Marietta, USA - A suburban Atlanta couple was convicted of murder Friday in the beating death of their 8-year-old son, a case that prompted authorities to raid the parents' church because it supports corporal punishment.
Prosecutors said Joseph and Sonya Smith beat their son Josef, locked him in a wooden box and confined him to a closet for hours at a time before he died in October 2003.
They could receive up to life in prison at sentencing, set for March 27. Their attorney said he was considering an appeal.
The Cobb County medical examiner concluded that Josef died from blows to the head, and firefighters who responded to the family's 911 calls said his body was covered with bruises.
The couple's attorneys contended that Josef did not die from the injuries, and that the medical examiner failed to perform crucial tests that would have found the actual cause of his death.
A police witness said Joseph Smith's father acknowledged hitting the boy "four or five times," and told officers his son frequently needed discipline because the child carved death threats on the walls and claimed to be a "soldier of the devil."

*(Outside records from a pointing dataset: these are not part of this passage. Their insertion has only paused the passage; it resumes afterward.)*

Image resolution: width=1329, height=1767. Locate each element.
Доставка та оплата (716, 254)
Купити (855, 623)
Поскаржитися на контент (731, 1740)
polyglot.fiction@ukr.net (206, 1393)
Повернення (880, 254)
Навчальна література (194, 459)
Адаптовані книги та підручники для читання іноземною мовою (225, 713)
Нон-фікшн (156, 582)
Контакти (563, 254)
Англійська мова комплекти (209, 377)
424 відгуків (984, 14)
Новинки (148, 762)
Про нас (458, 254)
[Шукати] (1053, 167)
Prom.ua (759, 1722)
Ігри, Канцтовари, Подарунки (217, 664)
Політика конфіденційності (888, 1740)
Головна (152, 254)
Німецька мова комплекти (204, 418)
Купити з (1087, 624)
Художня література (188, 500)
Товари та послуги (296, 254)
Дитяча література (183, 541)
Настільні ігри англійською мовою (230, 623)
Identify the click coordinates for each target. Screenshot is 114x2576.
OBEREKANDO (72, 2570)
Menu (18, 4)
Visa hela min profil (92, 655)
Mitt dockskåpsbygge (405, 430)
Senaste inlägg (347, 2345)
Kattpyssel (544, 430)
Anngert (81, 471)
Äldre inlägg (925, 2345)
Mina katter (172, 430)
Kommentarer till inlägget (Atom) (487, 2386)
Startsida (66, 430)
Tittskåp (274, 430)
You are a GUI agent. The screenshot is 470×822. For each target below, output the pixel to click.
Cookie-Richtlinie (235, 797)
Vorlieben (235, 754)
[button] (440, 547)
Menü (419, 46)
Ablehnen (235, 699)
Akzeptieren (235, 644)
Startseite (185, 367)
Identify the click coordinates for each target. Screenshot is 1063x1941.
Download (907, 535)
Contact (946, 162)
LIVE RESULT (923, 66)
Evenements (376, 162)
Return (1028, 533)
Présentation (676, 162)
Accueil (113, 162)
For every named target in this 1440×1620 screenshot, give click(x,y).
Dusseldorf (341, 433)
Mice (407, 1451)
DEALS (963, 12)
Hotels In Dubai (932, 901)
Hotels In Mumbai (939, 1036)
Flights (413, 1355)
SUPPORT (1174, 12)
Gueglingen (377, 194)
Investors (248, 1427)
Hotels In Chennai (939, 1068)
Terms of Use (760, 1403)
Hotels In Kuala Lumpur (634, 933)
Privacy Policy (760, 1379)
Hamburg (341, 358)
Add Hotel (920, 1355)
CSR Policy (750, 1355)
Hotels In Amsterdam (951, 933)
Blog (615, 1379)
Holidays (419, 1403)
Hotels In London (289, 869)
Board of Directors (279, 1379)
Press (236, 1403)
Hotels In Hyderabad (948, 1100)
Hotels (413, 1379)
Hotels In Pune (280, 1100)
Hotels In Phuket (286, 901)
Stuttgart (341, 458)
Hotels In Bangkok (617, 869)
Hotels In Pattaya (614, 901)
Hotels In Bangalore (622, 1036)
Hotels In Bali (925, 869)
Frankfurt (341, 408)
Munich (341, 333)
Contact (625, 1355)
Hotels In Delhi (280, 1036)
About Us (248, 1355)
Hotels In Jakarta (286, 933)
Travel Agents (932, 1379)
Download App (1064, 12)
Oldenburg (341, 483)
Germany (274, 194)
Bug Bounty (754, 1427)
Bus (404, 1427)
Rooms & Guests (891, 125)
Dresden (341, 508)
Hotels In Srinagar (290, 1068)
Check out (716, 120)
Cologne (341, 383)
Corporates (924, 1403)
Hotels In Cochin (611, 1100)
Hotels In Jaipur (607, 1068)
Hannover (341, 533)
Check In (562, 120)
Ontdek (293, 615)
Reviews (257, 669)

The boys' parents told authorities Josef passed out and never regained consciousness after the family gathered in the kitchen to participate in a prayer session with their church via the Internet.
The Smiths are members of the Franklin, Tenn.-based Remnant Fellowship Church, which grew out of church leader Gwen Shamblin's Weigh Down Workshop, a Christian diet program she created in 1986.
Authorities raided the church in June 2004 as part of the investigation of Josef Smith's death. Officers testified that they never established a solid link between the church and the boy's death.
Several members of the church attended the court session, but declined to comment.
Josef would have been 12 Friday, prosecutor Eleanor Dixon said. In her closing argument Wednesday, she sang "Happy Birthday" to the dead boy, leaving the defendants in tears.
The Smiths were also convicted of involuntary manslaughter, cruelty, aggravated assault, reckless conduct and false imprisonment.